1 The FTC's staff report on IoT is available at http://www.ftc.gov/system/files/documents/reports/federal-trade-commission-staff-report-november-2013-workshop-entitled-internet-things-privacy/150127iotrpt.pdf.

2 Commissioner Joshua D. Wright dissented to the report, arguing that staff should not make recommendations based only on a workshop and public comments. Rather, Commissioner Wright believes rigorous cost-benefit analyses must be performed prior to disseminating best practices and legislative recommendations. He states that the report "does not perform any actual analysis whatsoever to ensure that, or even to give a rough sense of the likelihood that the benefits of the staff's various proposals exceed their attendant costs." See Commissioner Wright's dissent at http://www.ftc.gov/system/files/documents/public_statements/620701/150127iotjdwstmt.pdf.

3 See Commissioner Maureen K. Ohlhausen's concurrence at http://www.ftc.gov/system/files/documents/public_statements/620691/150127iotmkostmt.pdf.

4 See Commissioner Wright's dissent at http://www.ftc.gov/system/files/documents/public_statements/620701/150127iotjdwstmt.pdf.

5 Executive Office of the President, Big Data: Seizing Opportunities, Preserving Values (2014), at 56, available at http://www.whitehouse.gov/sites/default/files/docs/big_data_privacy_report_5.1.14_final_print.pdf.

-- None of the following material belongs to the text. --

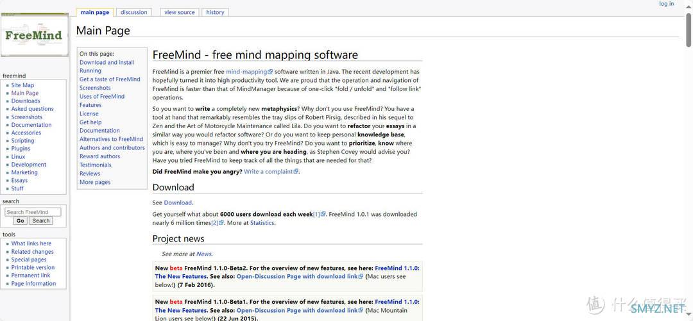Click the Search FreeMind input field
This screenshot has width=693, height=321.
pyautogui.click(x=33, y=212)
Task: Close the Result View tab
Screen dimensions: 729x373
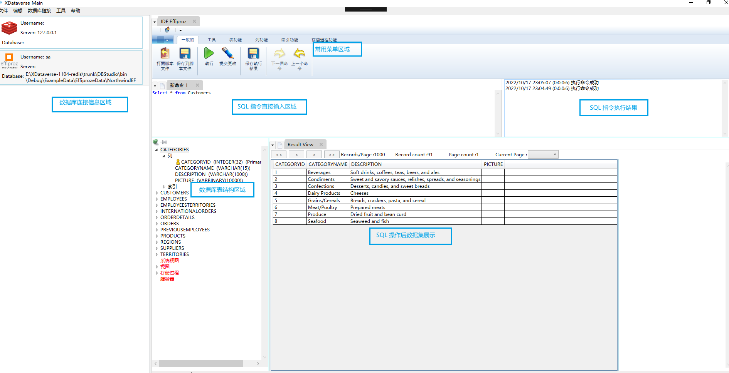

6 See our WSGR Alert discussing the Privacy Report at http://www.wsgr.com/WSGR/Display.aspx?SectionName=publications/PDFSearch/wsgralert-FTC-final-privacy-report.htm. The FTC's Privacy Report is available at http://ftc.gov/os/2012/03/120326privacyreport.pdf.

 

DISCLAIMER: Because of the generality of this update, the information provided herein may not be applicable in all situations and should not be acted upon without specific legal advice based on particular situations.